For the reasons explained below, the Court DENIES the Motion.

I. BACKGROUND

The Court assumes that the parties are familiar with the factual background of this case and will not delve into its extensive history. The Court will briefly address the procedural posture of this case as it is relevant to this Motion.

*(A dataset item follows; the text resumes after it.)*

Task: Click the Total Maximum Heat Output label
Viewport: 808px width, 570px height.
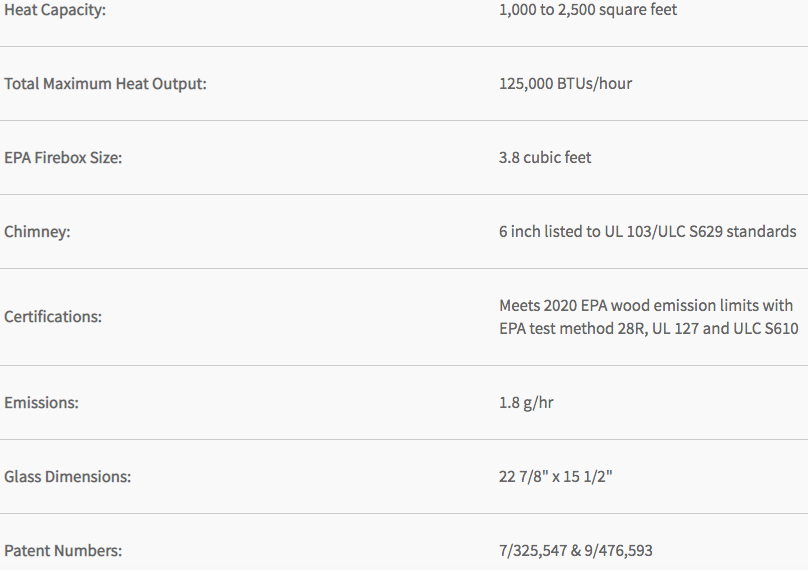Action: (105, 83)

On September 23, 2022, the Township filed its Motion to Intervene. (Doc. No. 370.) In the Motion to Intervene, the Township argued that it had a “substantial legal interest in any determination as to whether Moore was not acting in good faith or was acting outside of the scope of his employment or official responsibilities” at the relevant time(s) in the underlying action. (Id. at PageID 12701.) The Township requested “limited participation in the trial of this matter.” (Id. at PageID 12694.) This was because Ohio Rev. Code § 2744.01 and § 2744.07 could require the Township to pay the costs of Moore's defense and indemnify him for any compensatory damages awarded against him. (Id. at PageID 12701.) The Township further argued that § 2744.07 provides exceptions that would relieve the Township of its duties if Moore did not act in good faith or if he was acting outside the scope of his employment or official responsibilities at the relevant time(s) in the underlying action. (Id.) The Township argued that the questions of good faith and scope of employment aligned directly with Gillispie's claims against Moore that would be addressed at trial. (Id. at PageID 12701-702.)

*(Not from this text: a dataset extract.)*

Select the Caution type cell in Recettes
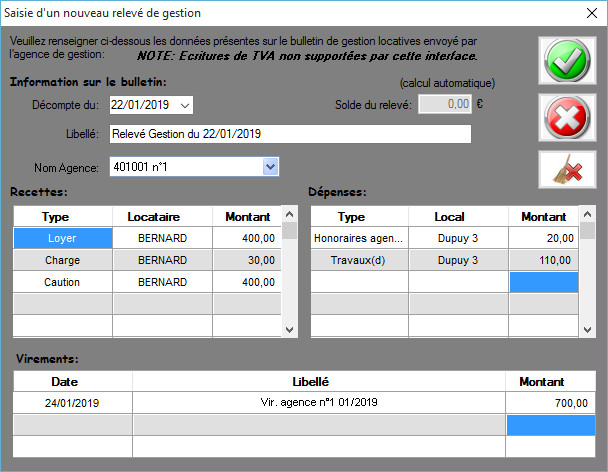This screenshot has width=608, height=472. click(62, 282)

On October 11, 2022, the Court granted the Township's Motion to Intervene, with certain parameters. (Doc. No. 392.) Aligning with its request (Doc. No. 370 at PageID 1267), the Township's participation at trial was limited to questioning, argument, and submitting proposed jury instructions and interrogatories on the discrete issues of good faith and scope of employment consistent with Ohio Rev. Code § 2744.07. (Doc. No. 392 at PageID 13693-94.) Gillispie and Moore were also allowed to question, argue, and submit proposed jury instructions on the issues of good faith and scope of employment. (Id. at PageID 13694.)

On October 13, 2022, in compliance with the Court's order (Doc. No. 392 at PageID 13693) and Rule 24(c), the Township filed Miami Township Board of Trustees' Intervenor Complaint for Declaratory Judgment and Relief. (Doc. No. 397.) In that Intervenor Complaint, the Township seeks a declaratory judgment that it does not owe a duty to defend or indemnify Moore for claims made against him in Gillispie's Amended Complaint. (Id. at PageID 13763.)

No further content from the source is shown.